When their family — including mom Kim, a nurse at the Mayo Clinic — moved into their first house, the boys went to work on the backyard. They ripped out trees and plants and shoveled aside rocks to make way for a pitching mound and a makeshift infield. They would field grounders until the sun set and smack baseballs after dark.
“We would hit them into the net,” Murphy said. “You’d hear pings until 12 o’clock at night.”
While the noise perturbed their neighbors, all that practice made the brothers better ballplayers. Cannon batted .364 as a shortstop at Mountain Ridge, including .412 as a junior.
He was sitting in the kitchen with his mother in June 2016 when his name popped up on MLB.com’s draft tracker.
Cannon was committed to Arizona, but he spent about a week talking to his family and thinking about whether to sign with the Diamondbacks.
Unlike his brother, Cannon decided college was his best route. The Wildcats played in the College World Series that June, and Johnson had a track record for grooming pro players.
“I wanted to come here and just develop as a baseball player and person and get my degree eventually,” Cannon said. “No regrets at all.
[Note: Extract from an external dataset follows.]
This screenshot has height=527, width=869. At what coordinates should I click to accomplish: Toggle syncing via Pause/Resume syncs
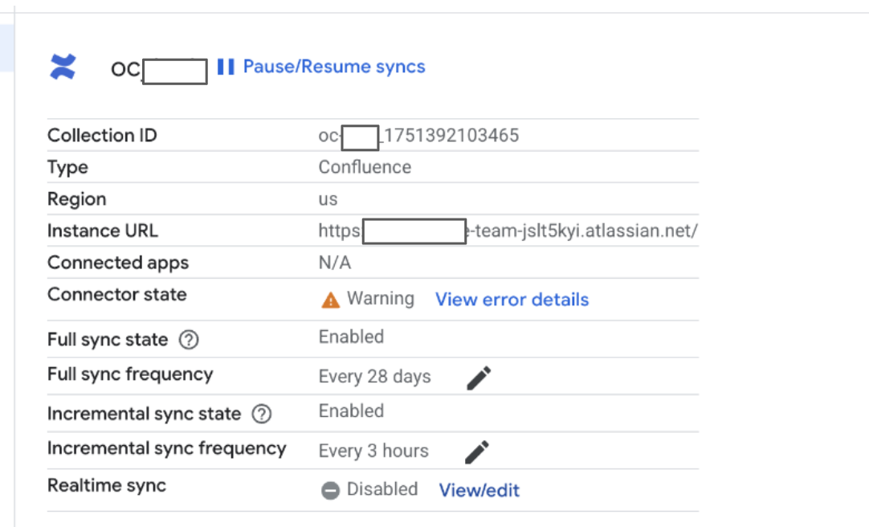[334, 67]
If I had to go back and do it again, I’d 100 percent choose Arizona.”
Cannon appeared in 35 games, including 27 starts, as a freshman. He batted .274. He has improved markedly as a hitter and fielder over the past year.
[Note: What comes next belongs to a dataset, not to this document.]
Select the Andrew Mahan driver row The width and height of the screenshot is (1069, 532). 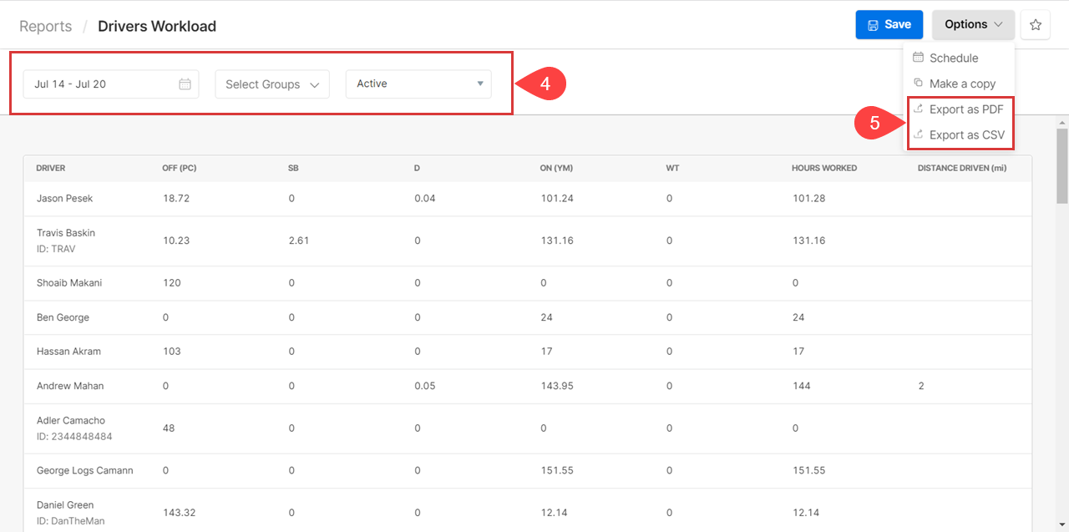click(x=70, y=386)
In about the same number of at-bats — 87 this year, 84 last year — Cannon has three times as many RBIs. His batting average has risen by 82 points, his slugging percentage by 115.
Cannon — who’s listed at 5-10, 196 pounds — is fitter than as a freshman, reducing his body-fat percentage from 13 to 9 thanks to late-night workouts after summer games with the La Crosse Loggers of the Northwoods League. He’s also healthier after dealing with a hand injury that required offseason surgery.
“He’s arguably one of the best pro prospects on our team,” Johnson said. “He’s got a body that I think can sustain professional baseball. He hits the ball with some authority, which, as he continues to mature, he’ll do more of.
“His ability to turn the double play, to range up on plays in the infield — he’s done a really nice job there. I’m happy with his evolution as a player, and I have no doubt that it’ll continue.”
Murphy subscribes to the American ideal that anyone can accomplish anything if they set their mind to it. Injuries derailed his playing career, but Murphy believes his brother can make it to the majors. When they were playing pickup games as kids, big-league ball wasn’t just some fantasy.
“It was not our dream,” Murphy said, “but our goal.”
Inside pitch
- Arizona hadn’t announced starting pitchers for Nicholls State as of Wednesday, but Johnson suggested the order could be shuffled with the series starting Thursday.
- The Wildcats don’t play on Easter Sunday, but they will travel to Albuquerque for a Monday game against New Mexico.
- Oregon State, whom Arizona hosts April 6-8, is ranked No. 1 in every major poll. Stanford, which visits Tucson two weekends later, is No. 3.
- Arizona is third in the Pac-12 with a 2.48 ERA, trailing Stanford (1.96) and UCLA (2.41). The Wildcats are tied for the fewest home runs allowed (six) but also have hit the fewest (four).
- Junior right-hander Cody Deason ranks second in the conference with 41 strikeouts in 39 innings.
- Cesar Salazar and Ryan Haug have been hit by pitches eight times apiece, tied for most in the league.